▸ **Required task**
Print the lines of the listing below without any change, beginning with the line that contains "The image size is (926, 582)." and continuing through the line that contains "Action: click(x=480, y=156)". Leave the pictures out.

▸ **Dataset records**
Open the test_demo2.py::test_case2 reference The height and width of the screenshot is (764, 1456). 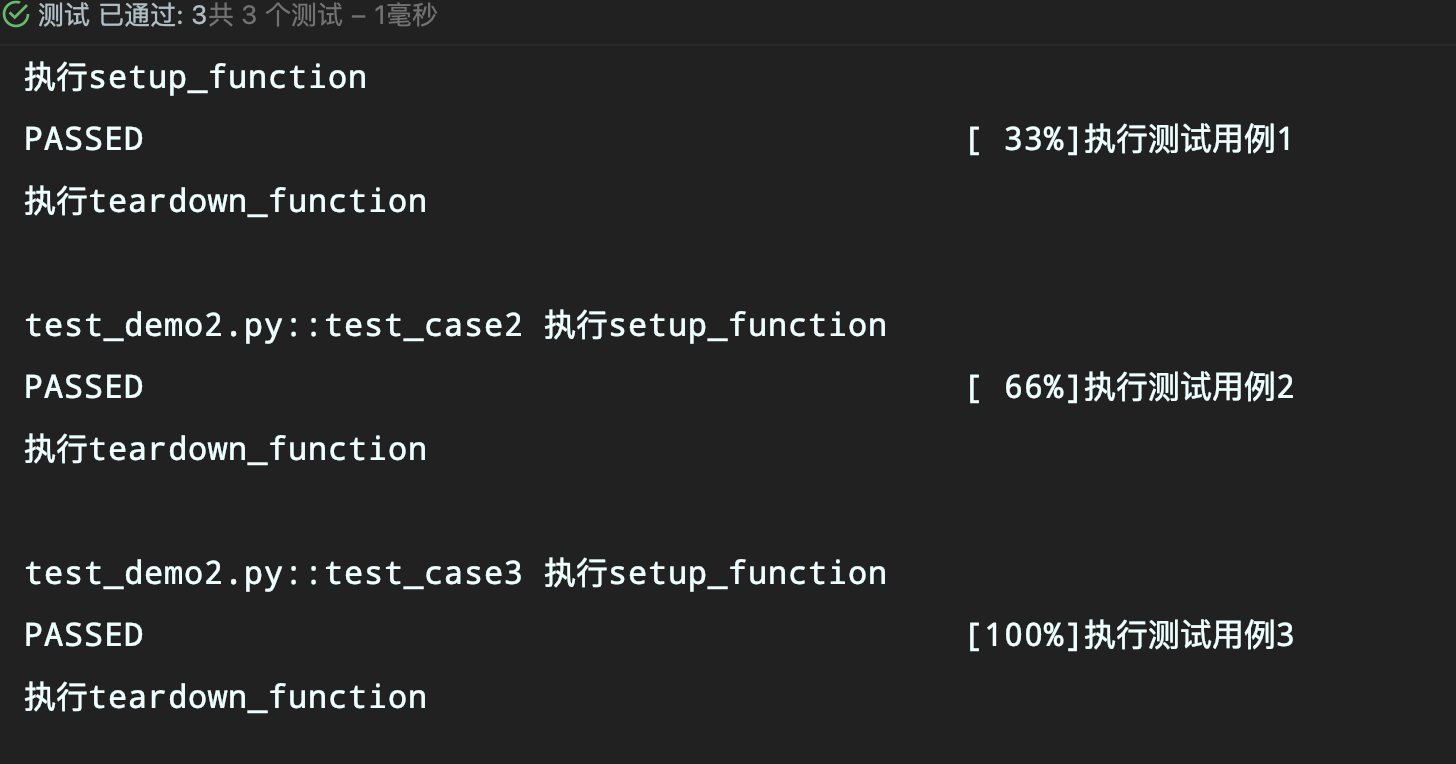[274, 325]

* * *

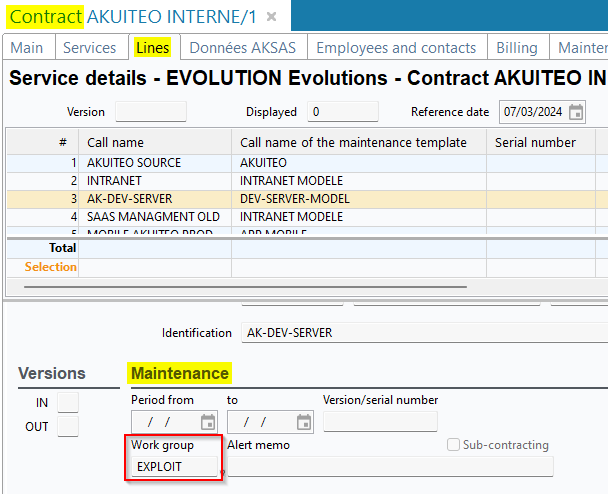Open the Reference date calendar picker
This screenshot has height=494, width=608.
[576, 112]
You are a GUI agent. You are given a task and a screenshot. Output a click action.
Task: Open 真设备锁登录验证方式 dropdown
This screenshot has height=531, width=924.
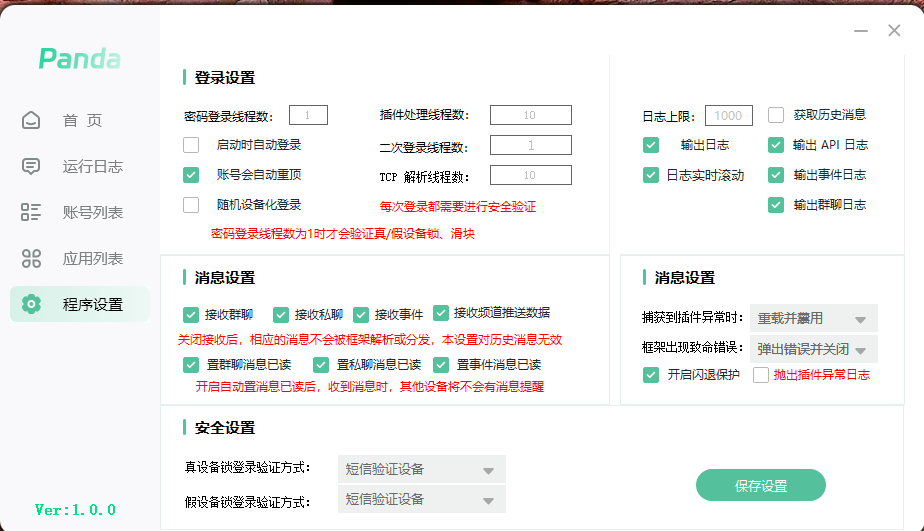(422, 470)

==

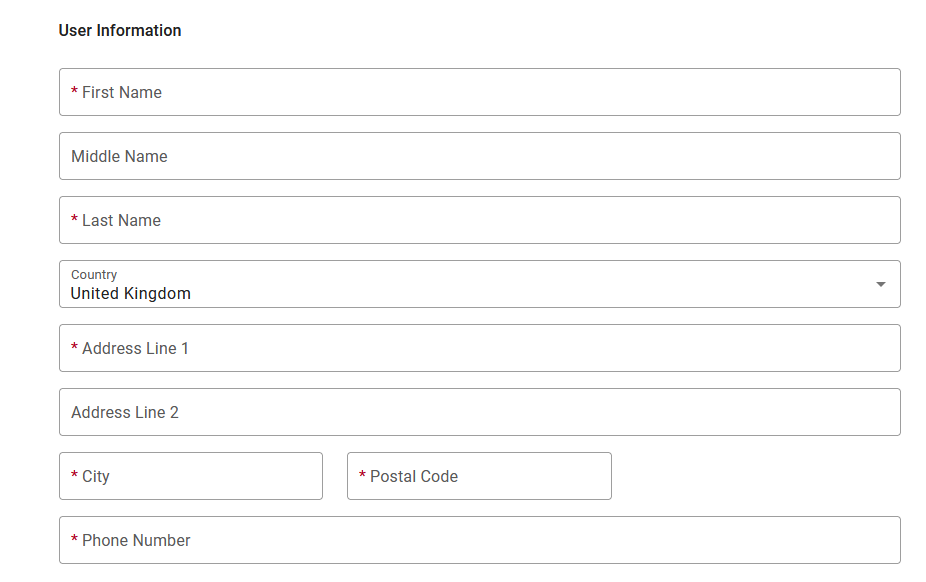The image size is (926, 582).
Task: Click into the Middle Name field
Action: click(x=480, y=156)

▸ **Solved exercise**
The image size is (926, 582).
Task: Click into the Middle Name field
Action: click(x=480, y=156)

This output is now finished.